Marchionne comunque vantava ben tre dottorati e cinque lingue parlate in maniera fluida, era laureato in Economia e commercio e in Giurisprudenza, ma aveva anche esperienza di manager finanziario, avendo lavorato alla “Deloitte Touche” e alla “Lawson Mardon”.
Sergio Cragnotti, il patron della Cirio, lo volle come responsabile finanziario per la sua banca d’affari, la “Cragnotti & partners” nel 1991. Lì seguì le sorti dell’azienda e prese la residenza in Svizzera percorrendo il proprio destino in conformità con quello della famiglia Agnelli.
Una vita di successi che, per essere raggiunti, necessitavano un sacrificio. Così come dovette fare alla Fiat quando la salvò da un sicuro fallimento, riuscendo a risanare e a rilanciare lo storico marchio italiano, lavorando indefessamente, senza arrendersi, portando la storica azienda d’automobili ad un profondo rinnovamento.
Nel 2003 era entrato a far parte del Consiglio di Amministrazione del Lingotto su designazione di Umberto Agnelli. Per le sue doti dimostrate in seguito alla morte di Umberto e alle dimissioni dell'amministratore delegato Giuseppe Morchio, Marchionne venne nominato dal giugno 2004 amministratore delegato del gruppo Fiat, denominata poco dopo Fiat Group Automobiles, fino al 2005 quando assunse anche la guida di Fiat Auto. Ha ricoperto inoltre la carica di presidente di Fiat Industrial Spa. dal gennaio 2011, a seguito della scissione del Gruppo Fiat, sino al settembre 2013 quando l’azienda si fuse con la Cnh Global, dando vita alla Cnh Industrial.
Durante l'amministrazione Marchionne, il gruppo lanciò alcuni nuovi modelli d’auto. Pochi giorni fa, a causa dell'aggravarsi delle sue condizioni di salute, il Consiglio d’amministrazione ha dovuto sostituirlo con Michael Manley come amministratore delegato.

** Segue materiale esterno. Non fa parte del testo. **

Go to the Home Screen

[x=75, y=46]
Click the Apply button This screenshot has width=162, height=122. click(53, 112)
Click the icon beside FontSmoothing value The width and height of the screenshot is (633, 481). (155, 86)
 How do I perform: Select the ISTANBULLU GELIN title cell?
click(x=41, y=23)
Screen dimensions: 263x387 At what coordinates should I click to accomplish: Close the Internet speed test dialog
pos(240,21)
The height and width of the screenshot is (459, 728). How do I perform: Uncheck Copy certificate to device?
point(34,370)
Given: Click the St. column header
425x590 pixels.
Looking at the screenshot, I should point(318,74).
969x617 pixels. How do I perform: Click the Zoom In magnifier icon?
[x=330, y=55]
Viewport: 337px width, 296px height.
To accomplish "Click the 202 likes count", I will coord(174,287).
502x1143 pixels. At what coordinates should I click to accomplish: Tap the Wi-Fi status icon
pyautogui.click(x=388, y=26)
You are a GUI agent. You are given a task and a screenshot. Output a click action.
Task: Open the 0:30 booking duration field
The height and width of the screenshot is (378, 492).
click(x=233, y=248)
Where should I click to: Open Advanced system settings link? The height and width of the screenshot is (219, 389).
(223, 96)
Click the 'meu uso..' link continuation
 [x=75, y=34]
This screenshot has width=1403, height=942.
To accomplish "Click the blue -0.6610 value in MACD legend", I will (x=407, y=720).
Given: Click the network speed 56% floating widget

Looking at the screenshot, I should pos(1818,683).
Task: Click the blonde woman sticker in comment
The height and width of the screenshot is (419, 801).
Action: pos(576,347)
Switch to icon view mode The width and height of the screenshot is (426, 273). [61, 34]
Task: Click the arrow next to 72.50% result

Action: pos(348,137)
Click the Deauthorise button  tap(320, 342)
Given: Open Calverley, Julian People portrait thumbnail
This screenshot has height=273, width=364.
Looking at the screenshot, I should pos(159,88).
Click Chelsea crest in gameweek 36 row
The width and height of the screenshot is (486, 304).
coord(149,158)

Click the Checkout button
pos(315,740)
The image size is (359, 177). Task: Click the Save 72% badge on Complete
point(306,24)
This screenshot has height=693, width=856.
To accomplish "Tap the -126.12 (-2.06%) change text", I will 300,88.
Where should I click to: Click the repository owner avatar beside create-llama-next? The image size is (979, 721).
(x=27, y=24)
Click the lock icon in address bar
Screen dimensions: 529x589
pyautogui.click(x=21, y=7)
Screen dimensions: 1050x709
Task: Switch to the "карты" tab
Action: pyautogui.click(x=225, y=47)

A sbarrare la strada a Sergio ci ha pensato un male bastardo che non guarda in faccia nessuno. Il manager era stato ricoverato il 27 giugno scorso per un intervento alla spalla destra, all'ospedale universitario di Zurigo dove, nella fase immediatamente successiva all'operazione, ha avuto complicanze al cuore che si sono progressivamente e irrimediabilmente aggravate. Ha subito un primo arresto cardiaco e quindi è stato trasferito al reparto di terapia intensiva del nosocomio. Qui, a seguito d’un nuovo arresto cardiocircolatorio, le sue condizioni sono precipitate. Marchionne non era tenuto in vita da macchine e ufficialmente non è mai stata confermata la patologia tumorale. Venerdì scorso, John Elkann, il presidente della holding Exor e della stessa Fca, ha comunicato: «Marchionne non potrà tornare a fare l'amministratore delegato». Ha poi aggiunto: «È accaduto, purtroppo, quello che temevamo. Sergio, l'uomo e l'amico, se n'è andato. Penso che il miglior modo per onorare la sua memoria sia far tesoro dell'esempio che ci ha lasciato, coltivare quei valori di umanità, responsabilità e apertura mentale di cui è sempre stato il più convinto promotore. Io e la mia famiglia gli saremo per sempre riconoscenti per quello che ha fatto e siamo vicini a Manuela e ai figli Alessio e Tyler. Rinnovo l'invito a rispettare la privacy della famiglia di Sergio».
La morte, senz’altro prematura di uno dei migliori manager italiani di questo terzo millennio, segnerà a lungo e indelebilmente le sorti economiche, non soltanto del nostro Paese ma dell’intero mondo occidentale.